**Saved data entries:**
:::

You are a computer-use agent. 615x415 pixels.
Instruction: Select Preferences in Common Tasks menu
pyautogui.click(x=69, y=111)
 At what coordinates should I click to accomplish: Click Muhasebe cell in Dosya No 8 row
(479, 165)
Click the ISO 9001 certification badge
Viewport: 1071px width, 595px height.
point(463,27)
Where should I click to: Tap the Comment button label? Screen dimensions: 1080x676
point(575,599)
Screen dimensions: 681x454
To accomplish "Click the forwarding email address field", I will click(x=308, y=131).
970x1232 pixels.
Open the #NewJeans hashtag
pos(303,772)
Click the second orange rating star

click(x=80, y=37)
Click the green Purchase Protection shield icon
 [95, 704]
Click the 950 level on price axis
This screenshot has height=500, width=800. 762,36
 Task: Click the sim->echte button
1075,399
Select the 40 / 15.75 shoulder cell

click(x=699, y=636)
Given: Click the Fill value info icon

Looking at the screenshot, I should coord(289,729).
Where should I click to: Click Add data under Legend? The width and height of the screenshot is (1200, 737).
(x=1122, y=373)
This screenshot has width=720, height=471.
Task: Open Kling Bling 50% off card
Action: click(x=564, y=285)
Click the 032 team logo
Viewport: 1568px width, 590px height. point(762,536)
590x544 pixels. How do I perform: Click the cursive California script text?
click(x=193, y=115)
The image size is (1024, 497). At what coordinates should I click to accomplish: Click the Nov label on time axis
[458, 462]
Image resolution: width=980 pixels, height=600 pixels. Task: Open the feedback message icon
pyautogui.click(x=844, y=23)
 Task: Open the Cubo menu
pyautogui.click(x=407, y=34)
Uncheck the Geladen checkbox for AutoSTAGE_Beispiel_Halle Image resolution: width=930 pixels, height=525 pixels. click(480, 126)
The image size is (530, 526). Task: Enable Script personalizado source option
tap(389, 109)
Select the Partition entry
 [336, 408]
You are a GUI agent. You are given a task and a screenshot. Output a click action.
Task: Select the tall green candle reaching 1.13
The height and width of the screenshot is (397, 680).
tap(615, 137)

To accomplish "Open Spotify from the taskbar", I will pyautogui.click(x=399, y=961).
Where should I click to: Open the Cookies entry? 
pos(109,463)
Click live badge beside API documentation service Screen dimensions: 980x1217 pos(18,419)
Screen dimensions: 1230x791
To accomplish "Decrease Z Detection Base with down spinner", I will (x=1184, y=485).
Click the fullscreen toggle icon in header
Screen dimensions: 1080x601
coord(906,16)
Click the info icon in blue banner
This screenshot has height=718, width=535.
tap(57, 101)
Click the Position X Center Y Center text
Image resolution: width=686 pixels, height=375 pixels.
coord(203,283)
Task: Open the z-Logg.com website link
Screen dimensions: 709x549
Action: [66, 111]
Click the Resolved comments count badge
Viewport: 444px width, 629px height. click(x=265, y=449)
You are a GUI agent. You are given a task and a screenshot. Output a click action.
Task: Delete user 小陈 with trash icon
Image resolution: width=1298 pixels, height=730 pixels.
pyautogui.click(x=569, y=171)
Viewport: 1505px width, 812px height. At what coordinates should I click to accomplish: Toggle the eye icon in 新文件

:::

**Problem to solve:**
Check each line of these records for the string "with" and state only how many lines have it.

**Result of the exercise:**
2